Julio, who uses they/them pronouns, moved to Portland right before the pandemic began, looking for a new start.


“I’ve always been a person who knows like 100 people,” says Julio. But they didn’t know 100 people. They didn’t even know one.


The pandemic shut down all social connections. Because of COVID, no one was going out, making friends, or dating. A few dead-end jobs didn’t yield social connections. A year later, at the end of the first pandemic winter, Julio didn’t know anyone in Portland outside their roommates.


In the spring of 2021, Julio took a remote humanities class with Andrew Cohen, a PCC instructor. While many PCC instructors didn’t press students to turn on their cameras during Zoom, Cohen strongly encouraged camera use. For Julio, that policy changed everything.


Julio was energized by the faces onscreen. They channeled their energy into connecting with classmates through direct messaging.

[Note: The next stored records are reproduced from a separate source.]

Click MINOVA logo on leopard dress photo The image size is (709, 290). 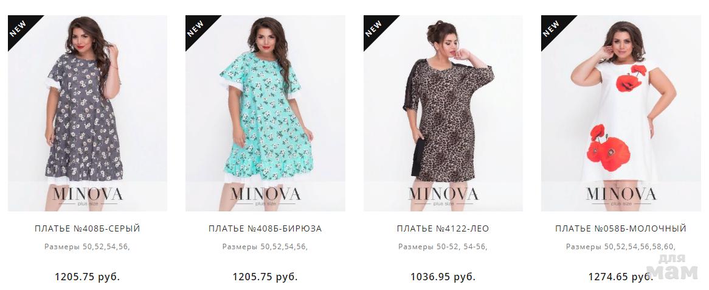443,196
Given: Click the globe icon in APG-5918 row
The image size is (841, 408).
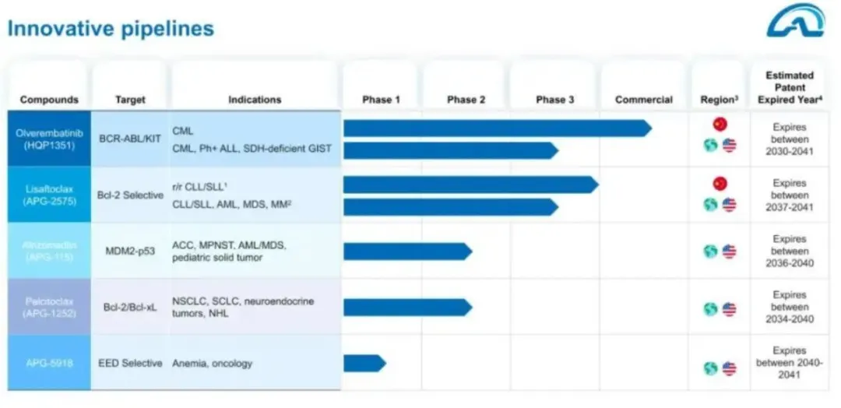Looking at the screenshot, I should coord(710,368).
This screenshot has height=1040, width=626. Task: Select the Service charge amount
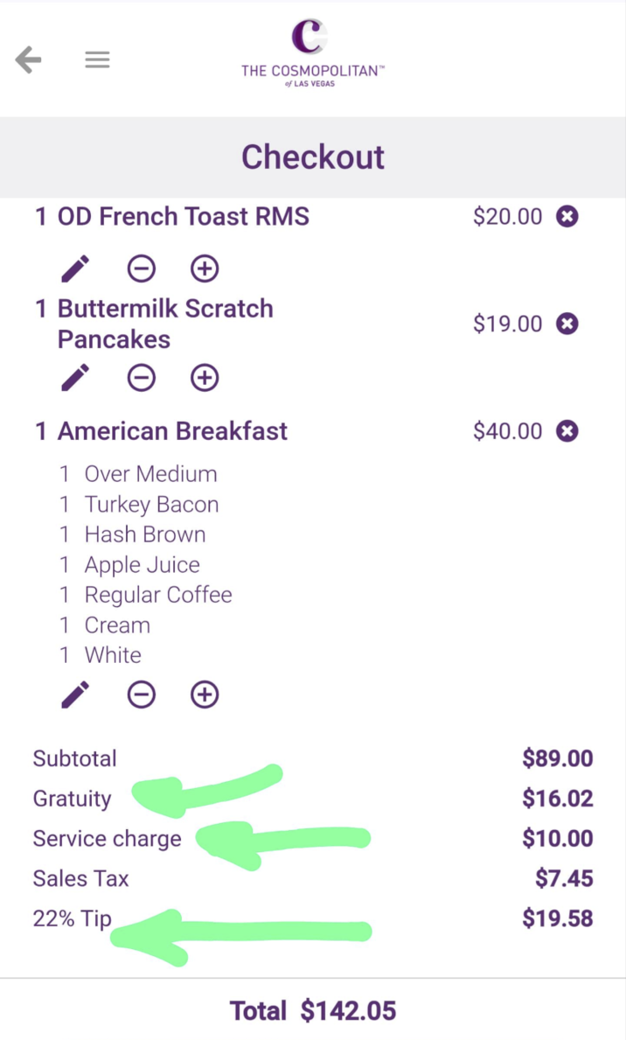pos(557,838)
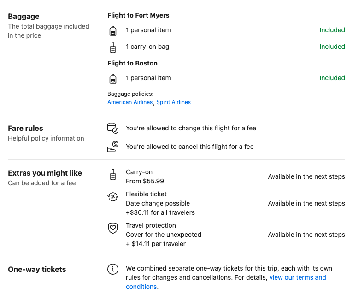This screenshot has width=347, height=300.
Task: Click the Baggage section heading
Action: (x=24, y=17)
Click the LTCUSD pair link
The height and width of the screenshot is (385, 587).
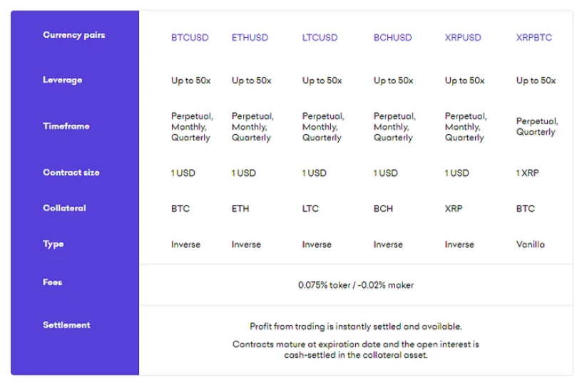[320, 37]
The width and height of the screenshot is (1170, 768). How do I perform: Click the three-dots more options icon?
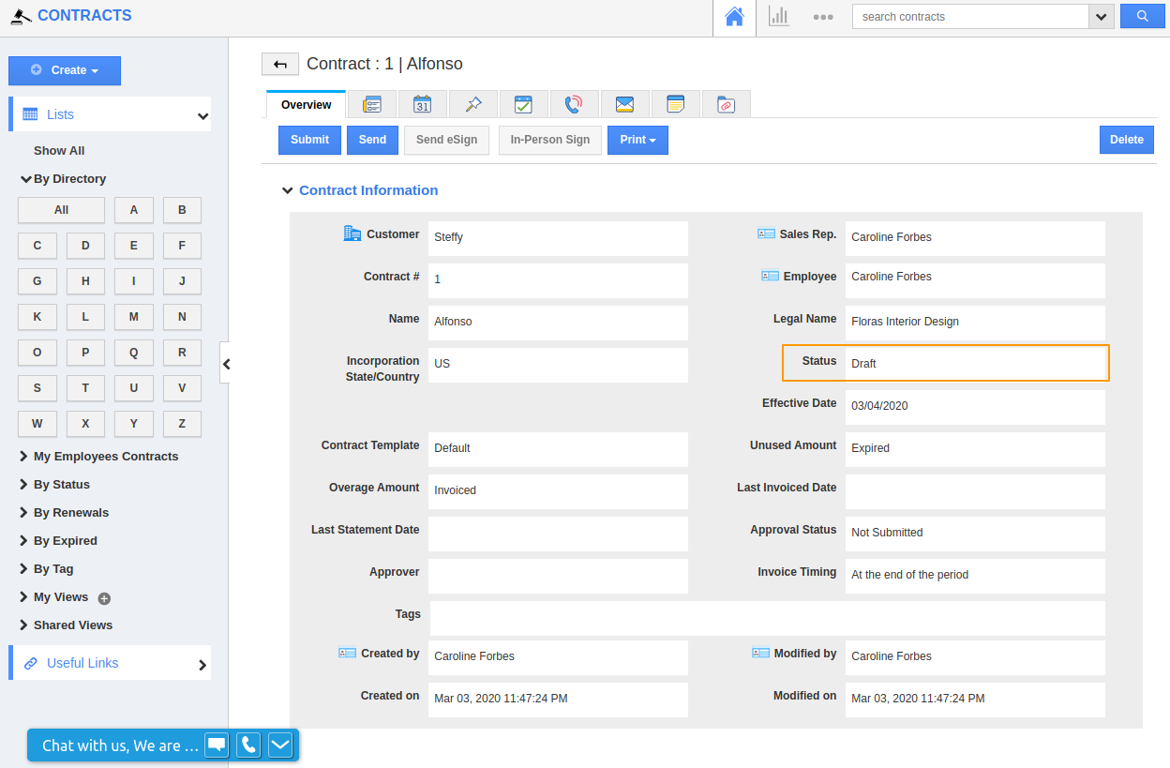coord(823,16)
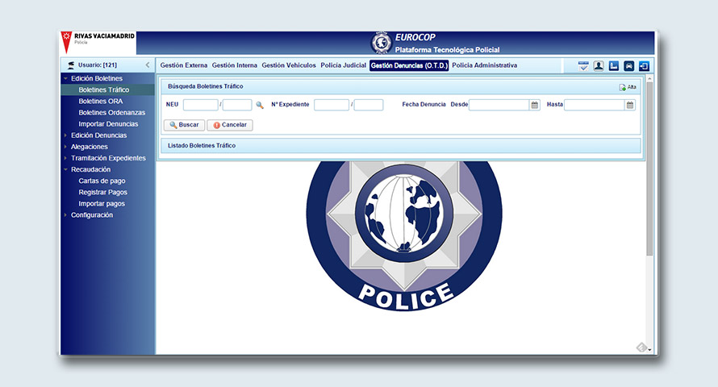Click the vehicle car icon in top toolbar
718x387 pixels.
[628, 66]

“I’ll go in and every single person that has a cool outfit on, or has a dog, I’ll be like: hey, good morning! I like your outfit! I like your coffee mug! I like your dog! That's an interesting photograph you have on the wall!” says Julio. “Then I would get into these hours-long discussions that would extend…We would jump on another video call after class was over.”


The classroom felt like a real community, Julio says, and even led to a romance with a classmate.


When the class ended, Julio flew to Colorado to visit the paramour (they admit: “I’m an all-in kind of person”). While it didn’t work out, Julio says the spark was only possible through the weird immediacy of a Zoom chat.


In 2022, Julio came back to campus for in-person classes. Paradoxically, they say that sitting in a classroom offers less connection than Zoom. Because of mask requirements, they don’t really know what people’s faces look like. People come to class, study, and leave immediately after. Julio, on the other hand, slow-packs their bag, chatting with the instructor.


Despite the awkwardness of masks, Julio knows that those glory days of remote learning were not a replacement for real community. “Zoom DM only goes so far,” they admit. While the chat bridges gaps, it lacks the flexibility and intimacy of just walking down the hall with someone after class.


“Like you know when you meet with a teacher and then you're walking out and then you lean on the door and are like, Just one more thing? On Zoom, once you leave the call, there is no one more thing,” Julio admits. “All the special stuff happens in the in-between spaces.”